__Exercise goal__. Give the rows below as a JSON list of strings with one string per line, omitting blank lines.
**** Information given
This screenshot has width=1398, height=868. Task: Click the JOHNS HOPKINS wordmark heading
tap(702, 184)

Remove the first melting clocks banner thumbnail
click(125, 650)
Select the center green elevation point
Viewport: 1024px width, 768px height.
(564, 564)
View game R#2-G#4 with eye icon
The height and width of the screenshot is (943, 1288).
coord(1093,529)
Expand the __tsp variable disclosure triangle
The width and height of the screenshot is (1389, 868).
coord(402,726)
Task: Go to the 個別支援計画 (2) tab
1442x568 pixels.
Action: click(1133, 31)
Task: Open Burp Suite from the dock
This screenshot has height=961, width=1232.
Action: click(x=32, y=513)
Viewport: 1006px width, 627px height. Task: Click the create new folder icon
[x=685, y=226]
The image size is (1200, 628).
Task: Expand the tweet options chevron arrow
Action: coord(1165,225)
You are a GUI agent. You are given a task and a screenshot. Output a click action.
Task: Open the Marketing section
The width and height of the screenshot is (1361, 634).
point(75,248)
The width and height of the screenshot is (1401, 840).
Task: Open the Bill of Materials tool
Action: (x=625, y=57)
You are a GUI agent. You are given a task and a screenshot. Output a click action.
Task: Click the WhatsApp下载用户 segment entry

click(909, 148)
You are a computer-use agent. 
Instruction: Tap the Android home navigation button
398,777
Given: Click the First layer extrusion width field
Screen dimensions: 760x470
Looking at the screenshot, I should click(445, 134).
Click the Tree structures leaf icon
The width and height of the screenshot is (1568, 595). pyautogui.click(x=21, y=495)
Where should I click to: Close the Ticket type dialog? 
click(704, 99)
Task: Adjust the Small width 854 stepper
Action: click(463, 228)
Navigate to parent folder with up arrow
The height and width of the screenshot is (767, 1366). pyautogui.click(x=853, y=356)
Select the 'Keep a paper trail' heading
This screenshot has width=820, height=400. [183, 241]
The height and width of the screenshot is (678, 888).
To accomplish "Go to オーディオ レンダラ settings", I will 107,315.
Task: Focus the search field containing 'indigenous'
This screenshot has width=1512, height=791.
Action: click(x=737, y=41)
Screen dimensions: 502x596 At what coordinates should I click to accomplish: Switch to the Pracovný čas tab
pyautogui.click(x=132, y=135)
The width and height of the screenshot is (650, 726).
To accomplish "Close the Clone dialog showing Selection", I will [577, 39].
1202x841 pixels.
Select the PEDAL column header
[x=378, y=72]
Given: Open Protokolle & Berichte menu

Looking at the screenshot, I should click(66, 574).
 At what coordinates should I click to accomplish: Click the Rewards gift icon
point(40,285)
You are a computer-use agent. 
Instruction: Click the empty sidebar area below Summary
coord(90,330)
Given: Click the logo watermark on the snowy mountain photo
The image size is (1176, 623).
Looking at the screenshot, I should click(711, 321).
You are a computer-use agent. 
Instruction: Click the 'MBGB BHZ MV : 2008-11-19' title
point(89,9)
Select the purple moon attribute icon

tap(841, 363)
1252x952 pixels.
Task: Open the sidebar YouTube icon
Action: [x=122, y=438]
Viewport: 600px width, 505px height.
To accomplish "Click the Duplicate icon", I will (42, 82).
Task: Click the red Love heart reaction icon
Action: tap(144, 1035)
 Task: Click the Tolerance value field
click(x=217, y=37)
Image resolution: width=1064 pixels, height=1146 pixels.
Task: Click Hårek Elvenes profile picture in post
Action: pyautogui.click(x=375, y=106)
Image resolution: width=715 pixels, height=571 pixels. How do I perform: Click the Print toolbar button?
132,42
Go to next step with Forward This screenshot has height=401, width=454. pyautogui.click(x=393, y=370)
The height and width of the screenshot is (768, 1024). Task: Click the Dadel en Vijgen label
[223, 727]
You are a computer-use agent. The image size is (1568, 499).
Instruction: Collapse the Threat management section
********
__Output for this exercise__.
[
  "This screenshot has width=1398, height=868. Task: Click the JOHNS HOPKINS wordmark heading",
  "tap(702, 184)",
  "Remove the first melting clocks banner thumbnail",
  "click(125, 650)",
  "Select the center green elevation point",
  "Viewport: 1024px width, 768px height.",
  "(564, 564)",
  "View game R#2-G#4 with eye icon",
  "The height and width of the screenshot is (943, 1288).",
  "coord(1093,529)",
  "Expand the __tsp variable disclosure triangle",
  "The width and height of the screenshot is (1389, 868).",
  "coord(402,726)",
  "Task: Go to the 個別支援計画 (2) tab",
  "1442x568 pixels.",
  "Action: click(1133, 31)",
  "Task: Open Burp Suite from the dock",
  "This screenshot has height=961, width=1232.",
  "Action: click(x=32, y=513)",
  "Viewport: 1006px width, 627px height. Task: Click the create new folder icon",
  "[x=685, y=226]",
  "The image size is (1200, 628).",
  "Task: Expand the tweet options chevron arrow",
  "Action: coord(1165,225)",
  "You are a GUI agent. You are given a task and a screenshot. Output a click action.",
  "Task: Open the Marketing section",
  "The width and height of the screenshot is (1361, 634).",
  "point(75,248)",
  "The width and height of the screenshot is (1401, 840).",
  "Task: Open the Bill of Materials tool",
  "Action: (x=625, y=57)",
  "You are a GUI agent. You are given a task and a screenshot. Output a click action.",
  "Task: Click the WhatsApp下载用户 segment entry",
  "click(909, 148)",
  "You are a computer-use agent. ",
  "Instruction: Tap the Android home navigation button",
  "398,777",
  "Given: Click the First layer extrusion width field",
  "Screen dimensions: 760x470",
  "Looking at the screenshot, I should click(445, 134).",
  "Click the Tree structures leaf icon",
  "The width and height of the screenshot is (1568, 595). pyautogui.click(x=21, y=495)",
  "Where should I click to: Close the Ticket type dialog? ",
  "click(704, 99)",
  "Task: Adjust the Small width 854 stepper",
  "Action: click(463, 228)",
  "Navigate to parent folder with up arrow",
  "The height and width of the screenshot is (767, 1366). pyautogui.click(x=853, y=356)",
  "Select the 'Keep a paper trail' heading",
  "This screenshot has width=820, height=400. [183, 241]",
  "The height and width of the screenshot is (678, 888).",
  "To accomplish \"Go to オーディオ レンダラ settings\", I will 107,315.",
  "Task: Focus the search field containing 'indigenous'",
  "This screenshot has width=1512, height=791.",
  "Action: click(x=737, y=41)",
  "Screen dimensions: 502x596 At what coordinates should I click to accomplish: Switch to the Pracovný čas tab",
  "pyautogui.click(x=132, y=135)",
  "The width and height of the screenshot is (650, 726).",
  "To accomplish \"Close the Clone dialog showing Selection\", I will [577, 39].",
  "1202x841 pixels.",
  "Select the PEDAL column header",
  "[x=378, y=72]",
  "Given: Open Protokolle & Berichte menu",
  "Looking at the screenshot, I should click(66, 574).",
  " At what coordinates should I click to accomplish: Click the Rewards gift icon",
  "point(40,285)",
  "You are a computer-use agent. ",
  "Instruction: Click the empty sidebar area below Summary",
  "coord(90,330)",
  "Given: Click the logo watermark on the snowy mountain photo",
  "The image size is (1176, 623).",
  "Looking at the screenshot, I should click(711, 321).",
  "You are a computer-use agent. ",
  "Instruction: Click the 'MBGB BHZ MV : 2008-11-19' title",
  "point(89,9)",
  "Select the purple moon attribute icon",
  "tap(841, 363)",
  "1252x952 pixels.",
  "Task: Open the sidebar YouTube icon",
  "Action: [x=122, y=438]",
  "Viewport: 600px width, 505px height.",
  "To accomplish \"Click the Duplicate icon\", I will (42, 82).",
  "Task: Click the red Love heart reaction icon",
  "Action: tap(144, 1035)",
  " Task: Click the Tolerance value field",
  "click(x=217, y=37)",
  "Image resolution: width=1064 pixels, height=1146 pixels.",
  "Task: Click Hårek Elvenes profile picture in post",
  "Action: pyautogui.click(x=375, y=106)",
  "Image resolution: width=715 pixels, height=571 pixels. How do I perform: Click the Print toolbar button?",
  "132,42",
  "Go to next step with Forward This screenshot has height=401, width=454. pyautogui.click(x=393, y=370)",
  "The height and width of the screenshot is (768, 1024). Task: Click the Dadel en Vijgen label",
  "[223, 727]",
  "You are a computer-use agent. The image size is (1568, 499).",
  "Instruction: Collapse the Threat management section"
]